El segundo acierto de Sofsky es su defensa abierta y explícita de la privacidad, el terreno íntimo y propio en el que no está justificada la menor injerencia. En un mundo donde la mentalidad socialista está mucho más extendida de lo que pudiera parecer a primera vista, esta reivindicación de lo privado como garantía y pilar de la verdadera libertad es de agradecer. Aquí, la noción de lo privado como el castillo de cada persona, de reminiscencias chestertonianas, me parece acertadísima y muy actual. Por otro lado, la intuición de que las políticas prohibitivas del Estado no consiguen sino expandir el aparato estatal es una de esas verdades que están ante nuestros ojos y que sólo esperan a que extraigamos las conclusiones que de ellas se derivan.

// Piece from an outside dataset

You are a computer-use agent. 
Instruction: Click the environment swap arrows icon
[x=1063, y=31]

La argumentación de estos puntos, a través de una serie de capítulos en los que Sofsky nos ofrece un curioso recorrido histórico, muy a menudo erudito, se puede leer con interés, aunque en ocasiones no logra librarse de sus prejuicios antirreligiosos, y en concreto anticristianos, lo que lastra algunas de sus páginas. De aquí quiero rescatar su apología de la cortesía como esencial para la misma libertad, su crítica de los impuestos (“se basan en la idea de que todo el mundo puede vivir a costa de los demás”) o su denuncia de la lucha por la igualdad como camino directo a la tiranía. En la parte negativa, me detengo en la pobre y manida exposición acerca de la imposibilidad de la existencia de Dios debido al mal que existe en el mundo (¡precisamente por parte de un teórico defensor de la libertad!).

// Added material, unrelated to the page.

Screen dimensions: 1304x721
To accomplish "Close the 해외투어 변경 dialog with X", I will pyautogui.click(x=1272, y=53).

Pero hablábamos de un problema; y es que Sofsky tiene una concepción del poder y de su relación con el individuo de matriz anarquista. Así, sostiene que “todo poder pretende ampliar su zona de dominio” y que “apenas los subordinados renuncian a la resistencia, el poder cristaliza en dominio”. El poder sólo se nos presenta bajo la faz de un poder totalitario. No negamos la existencia de este tipo de poder, pero no se puede obviar que han existido y pueden existir otros poderes (y aquí habría que volver a la clásica distinción entre poder y autoridad, algo que Sofsky nunca intenta). Al no poder concebir un poder que no tenga pulsiones totalitarias, en vez de intentar ordenar el poder, el autor opta por hacer un llamamiento a una especie de resistencia individual que, al mismo tiempo, se ve obligado a reconocer tiene escasísimas probabilidades de éxito. Una cierta desesperanza, pues, se trasluce en toda su obra, pues las amenazas son tan grandes, según su propio relato, que la solución se antoja limitada y, en última instancia, ineficaz.

En definitiva, estamos ante un libro interesante y muy sugerente, que pone sobre la mesa una tendencia que no debiéramos aceptar sin más y sobre cuyas consecuencias haríamos bien en reflexionar detenidamente. Plantea el problema, advierte de su gravedad y señala el camino para evitarlo, pero Sofsky no es capaz de darnos los medios para avanzar por ese camino. Tomen lo bueno y no desesperen, otro poder es posible (aunque no sea nada fácil; cada día menos).

Wolfgang Sofsky, Defensa de lo privado, Pre-Textos, Valencia, 2010, 220 páginas.